It’s the call of the wild. Anybody who’s read Jack London’s classic adventure story of the same title will get where Esapekka Lappi’s coming from. Arctic Rally Finland represents an escape from the norm. Something different. Something cool. Another reason the Finn’s making the journey north? The hope that somebody turns the lights on.
The main reason, of course, is that he has a brand new Volkswagen Polo R5 to drive on the second round of the World Rally Championship. And the main reason he’s doing that is to make sure he is the name on everybody’s lips when it comes to selecting who gets a Rally1 seat next season.
“I will get nothing if I stay at home for the whole year,” Lappi told DirtFish. “That’s the idea behind this rally. And maybe some more.”
Some more?
“Maybe. For the moment it’s only this one race, but I would like to do more and there is some talk about doing some more, but where the world is right now it’s difficult to plan. I want to make it happen, but I don’t want to make a promise that I can’t keep.”
The Finn beat Elfyn Evans and his 2020 M-Sport team-mate Teemu Suninen to the WRC2 title in 2016. He earned graduation to the top tier with Toyota Gazoo Racing in 2017 and won on only his fourth rally – and on home soil. Lappi switched to Citroën in 2019 and then joined M-Sport last year, before splitting with the team over the winter.
There’s a growing trend with frontline drivers now plying their trade in the second tier. Mads Østberg, Andreas Mikkelsen and now Lappi. But a WRC2 or Rally2 win is no walk in the park.
“It’s not,” said Lappi. “If you go as a former WRC driver confident you’re going to win, it’s probably not going to go like that. You have to push a lot in this category now. The speed, the pace, it will be really high at this rally with the guys you mention and people like Jari [Huttunen] as well. The quality of the competition here is different from before. I won’t do the whole [WRC2] championship.
“For now, I’m very happy to be doing this rally.”
Lappi won the Arctic Rally on his last outing in Rovaniemi in 2012 in a Ford Fiesta S2000. Sweet as that win was, it was the stages and the setting that really got him fired up.
“I have competed there three times,” he said. “The last time was nine years ago, so no way do I remember the roads. It’s such a unique event. But I do remember the place. I remember saying to myself: “I would love to come back here to drive as a professional – just once more.”
“It’s such a cool place and such a cool rally and now I have that chance.”
Apart from the obvious, what makes it so cool?
“It’s so far away from everything,” Lappi said. “It’s somewhere completely in the wild. You are right out there in the middle of nature, the phone doesn’t work, there’s nobody about.
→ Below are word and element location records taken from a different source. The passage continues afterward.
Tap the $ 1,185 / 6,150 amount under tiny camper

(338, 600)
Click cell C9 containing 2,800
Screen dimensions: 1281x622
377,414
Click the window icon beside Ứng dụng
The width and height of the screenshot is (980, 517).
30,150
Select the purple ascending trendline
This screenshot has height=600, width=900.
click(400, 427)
There are no houses, it’s just you and the trees. If you stop out there, you can be alone – except for the wolves – for a long time.
“The landscape is like nowhere else and then you’re driving between these huge snowbanks. It’s somehow some extreme excitement, especially at the night stages. The other thing about the night is the chance to see the northern lights.
“Where I live, further south close to Jyväskylä, we don’t really see these lights. I saw them once before, but being so close to the Arctic Circle in Rovaniemi means we have a good chance.”
And while you’re waiting for the Aurora to do its thing, we can recommend some classic early 20th century American literature to while away the moments.